The CI/CD platform Buildkite has announced its first quarterly release of the year. 

With this release, the company announced the Kubernetes agent stack, bringing native Kubernetes support to the platform. Users can now run Buildkite CI/CD agents on Kubernetes, where they can take advantage of the expertise of their platform teams and see increased flexibility. 

This release also continues on with Buildkite’s goal of offering a CI/CD platform that integrates with  companies’ existing security tooling and does not access secrets or source code. 

Buildkite has added support for OpenID Connect, which is a security standard for identification in federated systems that builds on the OAuth 2.0 framework. The platform also recently achieved SOC 2 Type 2 compliance. 

The company has also added a flaky test tracker, which shows which tests are the least reliable in the Test Analytics UI. This will help reduce time spent checking for bugs and failures, and also reduce frustration among testers and developers.
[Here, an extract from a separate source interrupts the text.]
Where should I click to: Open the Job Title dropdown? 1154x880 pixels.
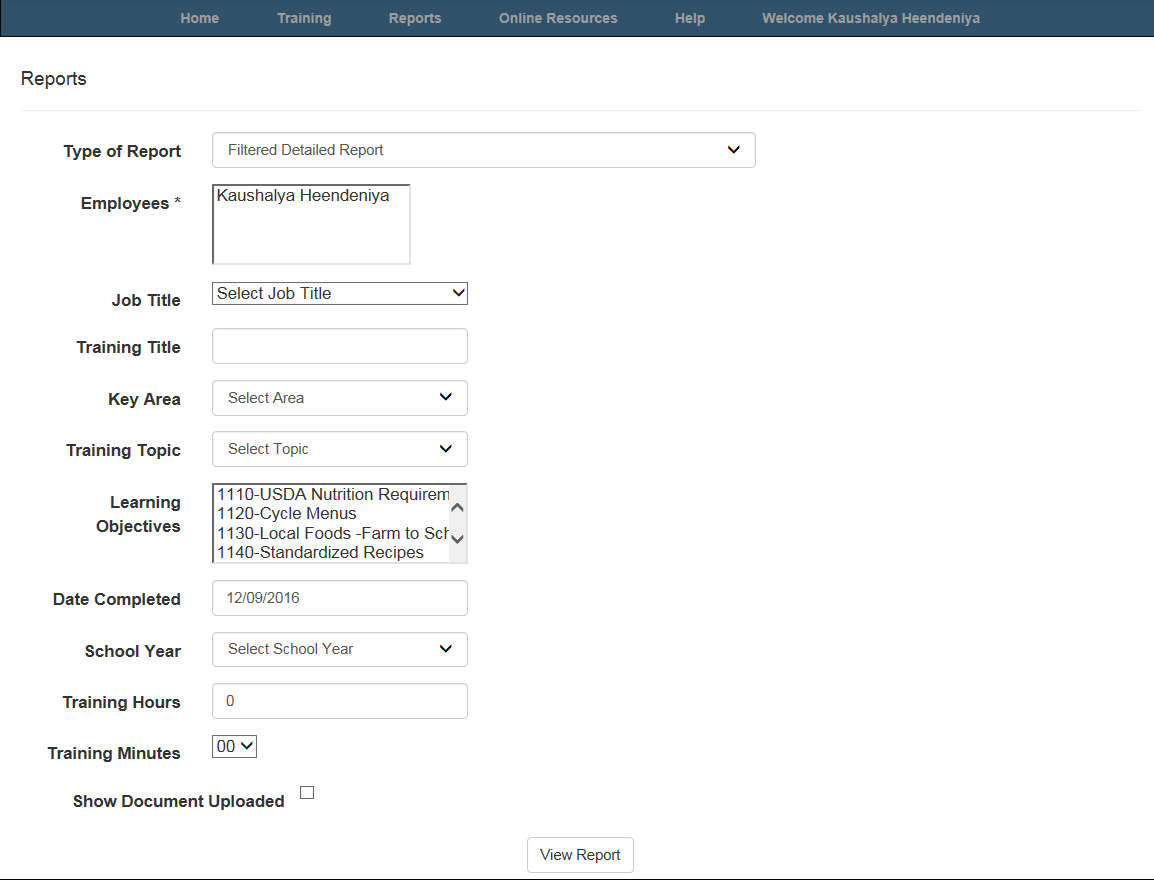click(340, 294)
Other new features include clusters that users can group agents into, a new usage breakdown to give more understanding over billing, and the ability to configure jobs to automatically retry based on termination signals. 
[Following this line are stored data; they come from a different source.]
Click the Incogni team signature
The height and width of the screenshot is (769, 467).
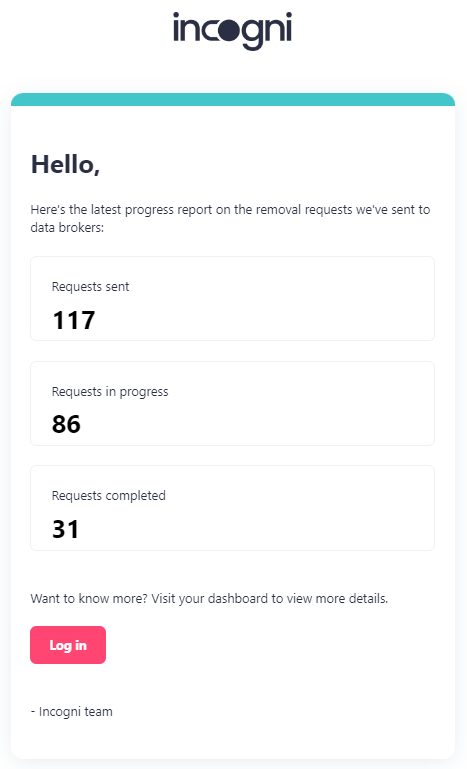point(72,712)
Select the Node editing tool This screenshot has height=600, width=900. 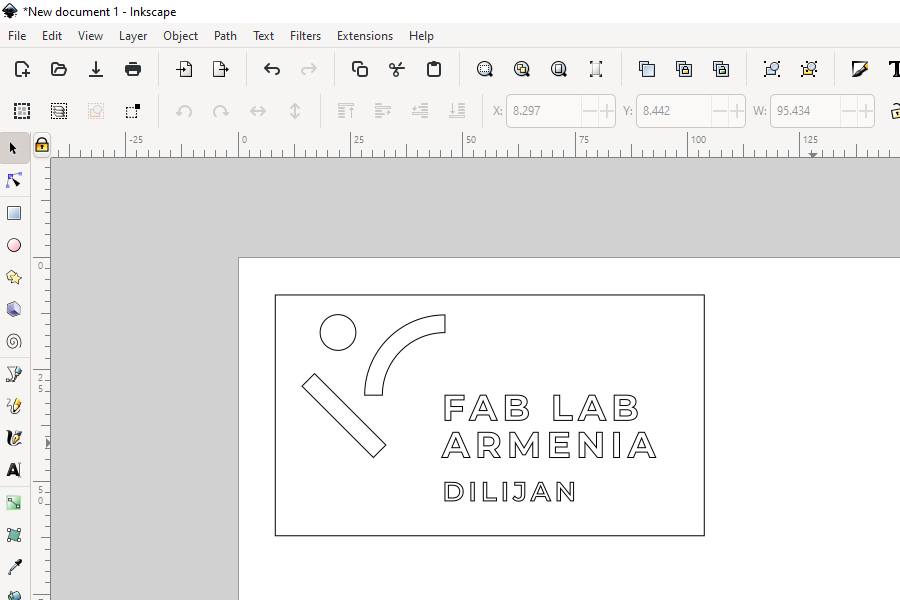click(14, 180)
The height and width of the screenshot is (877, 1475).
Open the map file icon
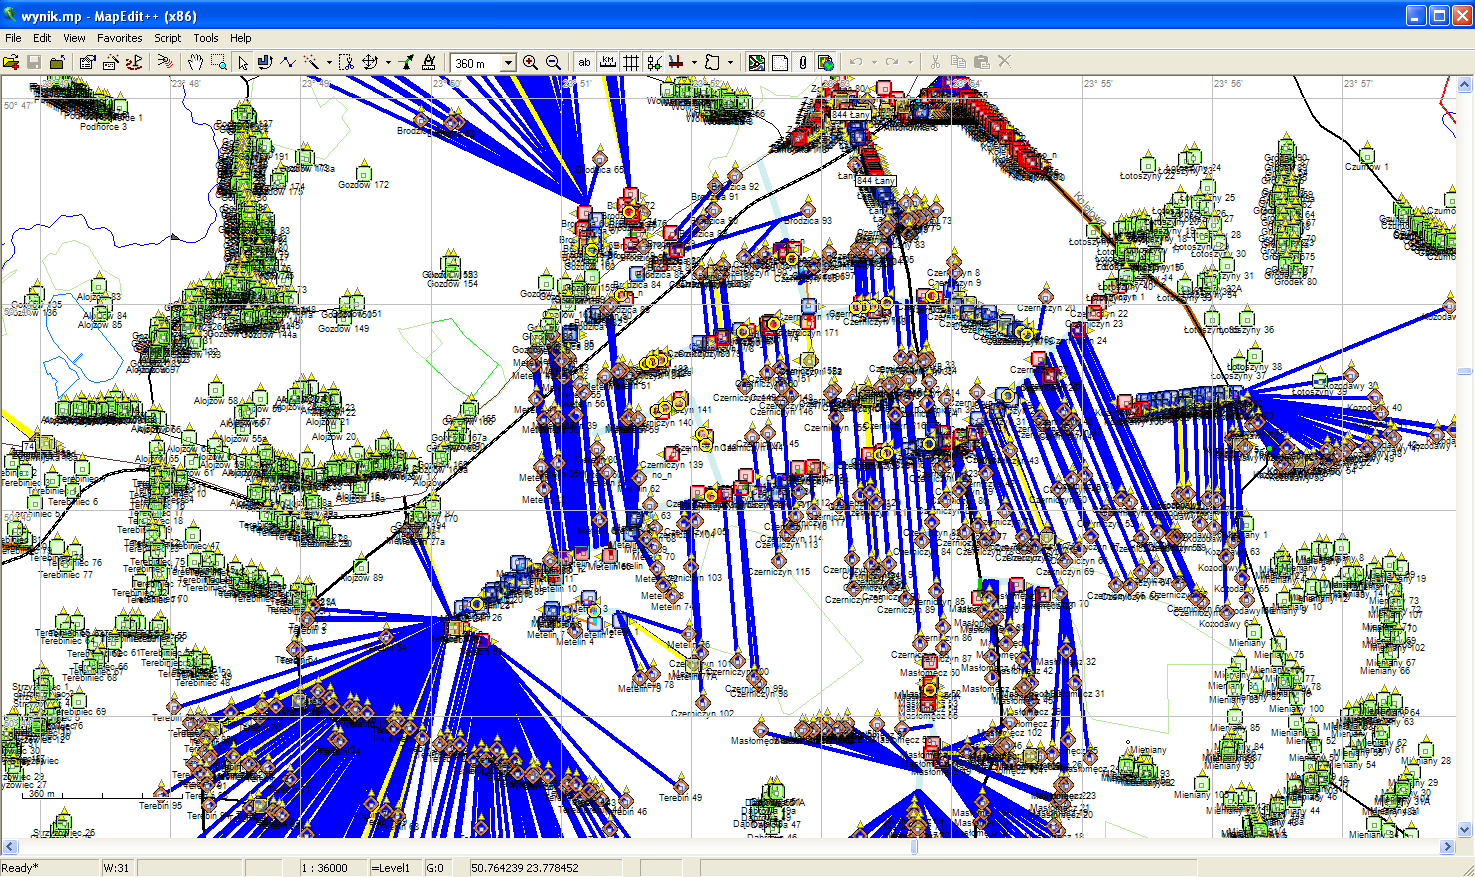[x=11, y=62]
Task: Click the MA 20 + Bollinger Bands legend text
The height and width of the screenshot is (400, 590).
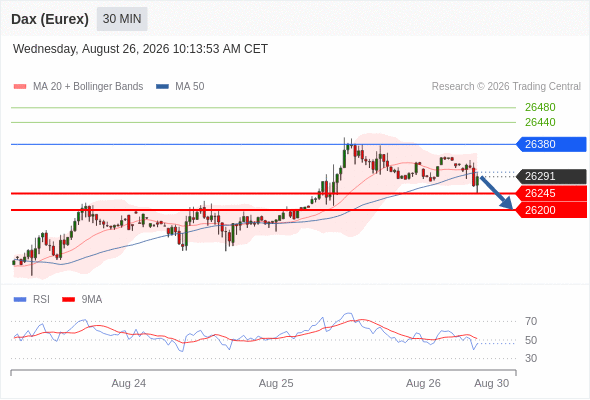Action: point(88,87)
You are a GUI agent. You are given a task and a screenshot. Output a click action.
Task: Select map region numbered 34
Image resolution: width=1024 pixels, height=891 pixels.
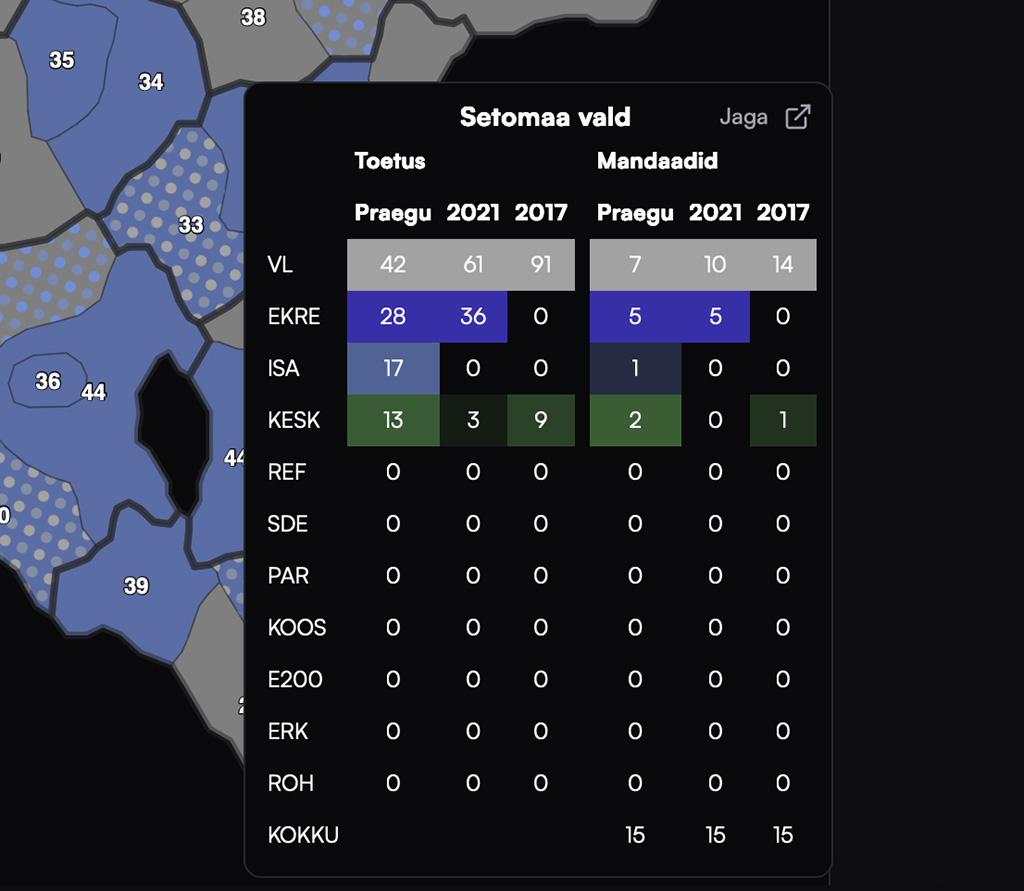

The company also announced plugins with Hashicorp Vault and GitLab, and released the Agent Environment API, which allows jobs to “inspect and mutate their environment” without needing to go through Bash. 

“Our latest releases show how we’re thinking about Buildkite now and in the future,” said Keith Pitt, CEO and founder of Buildkite. “We’re building enterprise-grade features for everyone, whether you’re a team of two or 10,000.”

In addition, the company announced a new executive hire: Daniel Vydra as chief technology officer. He was previously CTO for RedBubble and brings nine years of senior engineering experience.